Output exactly the lines from the one with "Browse for input" to the close of the records below, first and last included.
****************
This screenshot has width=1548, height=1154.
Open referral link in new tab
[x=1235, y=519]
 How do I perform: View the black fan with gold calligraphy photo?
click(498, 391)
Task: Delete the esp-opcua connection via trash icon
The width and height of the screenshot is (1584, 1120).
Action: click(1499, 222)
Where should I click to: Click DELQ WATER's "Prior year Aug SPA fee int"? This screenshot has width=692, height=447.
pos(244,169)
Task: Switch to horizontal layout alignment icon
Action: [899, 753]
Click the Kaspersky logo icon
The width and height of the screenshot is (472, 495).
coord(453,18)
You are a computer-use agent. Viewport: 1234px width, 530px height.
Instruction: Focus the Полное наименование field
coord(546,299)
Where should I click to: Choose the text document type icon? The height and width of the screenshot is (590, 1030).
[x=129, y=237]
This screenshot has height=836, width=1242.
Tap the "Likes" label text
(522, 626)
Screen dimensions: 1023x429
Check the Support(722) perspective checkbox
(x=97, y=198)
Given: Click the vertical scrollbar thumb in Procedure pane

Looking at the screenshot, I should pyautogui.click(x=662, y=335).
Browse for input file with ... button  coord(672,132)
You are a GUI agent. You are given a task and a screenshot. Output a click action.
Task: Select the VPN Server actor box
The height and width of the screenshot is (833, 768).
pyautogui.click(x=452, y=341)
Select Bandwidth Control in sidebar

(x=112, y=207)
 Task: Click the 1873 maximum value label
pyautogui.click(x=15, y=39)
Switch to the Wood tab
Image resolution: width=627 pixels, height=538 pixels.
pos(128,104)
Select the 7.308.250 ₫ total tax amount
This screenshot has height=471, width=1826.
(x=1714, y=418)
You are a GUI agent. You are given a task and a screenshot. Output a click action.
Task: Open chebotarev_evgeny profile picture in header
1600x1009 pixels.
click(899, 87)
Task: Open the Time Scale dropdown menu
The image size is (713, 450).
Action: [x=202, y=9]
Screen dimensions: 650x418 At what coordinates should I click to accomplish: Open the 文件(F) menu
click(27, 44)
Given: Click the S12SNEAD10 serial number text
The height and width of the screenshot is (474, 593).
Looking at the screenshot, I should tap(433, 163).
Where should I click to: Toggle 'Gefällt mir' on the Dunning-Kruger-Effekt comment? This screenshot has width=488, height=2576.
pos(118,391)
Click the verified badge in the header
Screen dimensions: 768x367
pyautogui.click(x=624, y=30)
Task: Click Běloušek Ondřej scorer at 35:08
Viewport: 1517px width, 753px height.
****************
> [SOLUTION FOR THIS PROBLEM]
Browse for input file with ... button  coord(672,132)
You are a GUI agent. You are given a task and a screenshot. Output a click action.
Task: Select the VPN Server actor box
The height and width of the screenshot is (833, 768).
pyautogui.click(x=452, y=341)
Select Bandwidth Control in sidebar

(x=112, y=207)
 Task: Click the 1873 maximum value label
pyautogui.click(x=15, y=39)
Switch to the Wood tab
Image resolution: width=627 pixels, height=538 pixels.
pos(128,104)
Select the 7.308.250 ₫ total tax amount
This screenshot has height=471, width=1826.
(x=1714, y=418)
You are a GUI agent. You are given a task and a screenshot. Output a click action.
Task: Open chebotarev_evgeny profile picture in header
1600x1009 pixels.
click(899, 87)
Task: Open the Time Scale dropdown menu
The image size is (713, 450).
Action: [x=202, y=9]
Screen dimensions: 650x418 At what coordinates should I click to accomplish: Open the 文件(F) menu
click(27, 44)
Given: Click the S12SNEAD10 serial number text
The height and width of the screenshot is (474, 593).
Looking at the screenshot, I should tap(433, 163).
Where should I click to: Toggle 'Gefällt mir' on the Dunning-Kruger-Effekt comment? This screenshot has width=488, height=2576.
pos(118,391)
Click the verified badge in the header
Screen dimensions: 768x367
pyautogui.click(x=624, y=30)
Task: Click Běloušek Ondřej scorer at 35:08
Viewport: 1517px width, 753px height.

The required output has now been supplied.